Five Serpent's Teeth
posted on 9/2011 By:
The thrash metal community has placed a lot of stock in Evile, and for good reason. This assemblage of Brits is tirelessly working to revive the genre, and they’ve done a hell of a job with their three studio albums. For those familiar with their previous work, the new material on Five Serpent’s Teeth is in the same vein of time-honored bands such as Testament, Annihilator, and Pantera, but with a death metal edge. With this latest record, Evile occasionally pushes into darker territory, but for the most part sticks to their aggressive and up-tempo principles.

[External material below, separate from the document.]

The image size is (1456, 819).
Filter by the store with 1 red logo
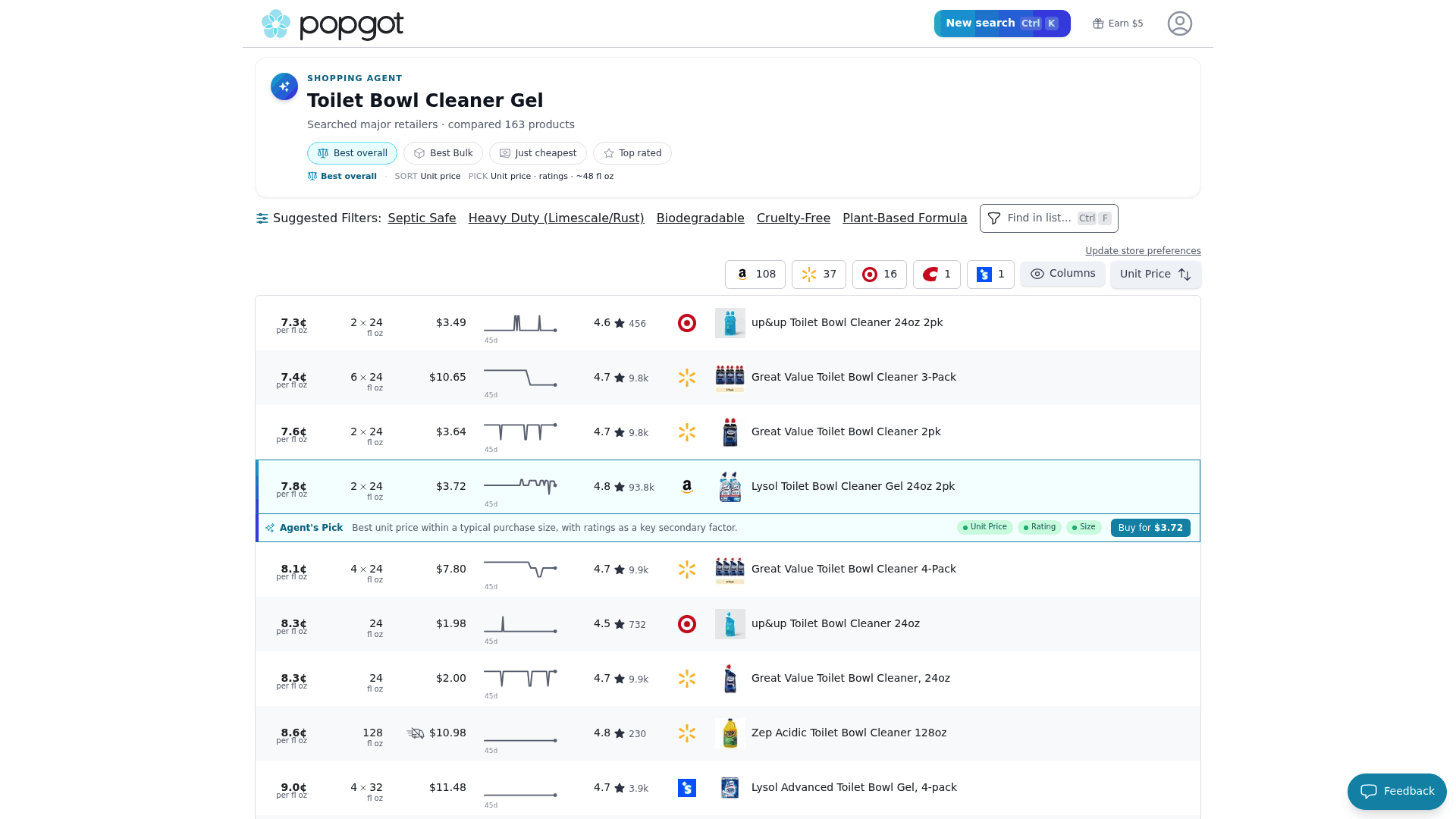click(x=937, y=275)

Opening with the title track, Evile’s classic thrash influences are made evident immediately. I was instantly reminded of early Metallica due to the song structure, atmosphere, and Matt Drake’s ‘Hetfield-esque’ vocal approach. However, the similarities to that particular band are not as prevalent as one may assume. The drumming, for example, is far more impressive and spirited than Lars Ulrich’s, and the production is clean and bright (perhaps to the detriment of the ‘thrash’ ideal). In keeping with tradition, the guitar work is elaborate, dramatic, and high in the mix, taking center stage during the vast majority of the ten tracks. Ol Drake’s solos aren’t always the most tasteful, but they’re certainly shreddy as hell and sure to inspire many a bastardized YouTube cover attempt.

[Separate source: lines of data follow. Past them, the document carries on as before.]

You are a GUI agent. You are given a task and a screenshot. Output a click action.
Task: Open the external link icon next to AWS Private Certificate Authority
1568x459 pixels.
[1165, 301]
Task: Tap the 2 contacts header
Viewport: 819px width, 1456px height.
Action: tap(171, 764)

While they’re not straying too far from their tried and true path, Evile has made some marked improvements since 2009’s Infection Nations. The vocals are better executed, and the songwriting has become more unique and memorable. Evile doesn’t take any huge thematic risks as far as lyrics are concerned (then again, why would they?), but the raw energy and power is omnipresent. The band is demonstrating a heightened maturity and confidence in their sound, and while Evile makes no effort to mask their Big 4 influences, they’ve been integrated in such a way that one could never rightly accuse the group of cheap imitation. “Memoriam”, an exceptionally well-written and touching tribute to Evile’s late bass player, Mike Alexander, breaks the thrash mold for six minutes and illuminates the band’s compositional versatility. It would’ve been easy enough to rip off “Cemetery Gates”, but this track possesses a haunting sadness all its own.
Evile is a band with a tight, defined sound and a whole lot of heart. While most tracks are steeped in tradition, the music never stagnates into something hackneyed (as long as you don’t think thrash itself is generic, of course). The fairly straight-ahead “Cult” is strengthened by excellent harmonized vocals and a fantastic outro. “Descent Into Madness” is a relentlessly high-speed headbanger’s dream with enough variation to keep things compelling. Closing with “Long Live New Flesh”, Evile concludes the album on a high note (both literally and figuratively). Connoisseurs of the genre will likely greet Five Serpent’s Teeth with open ears, and the record may even convert a few hesitant listeners into full-on fans. The album isn't exactly revolutionizing thrash, but it's a revitalizing contribution to the established library. In a time where so many metal bands seem to take themselves far too seriously, Evile is a reminder that technical ability does not always have to be paired with an air of pretension.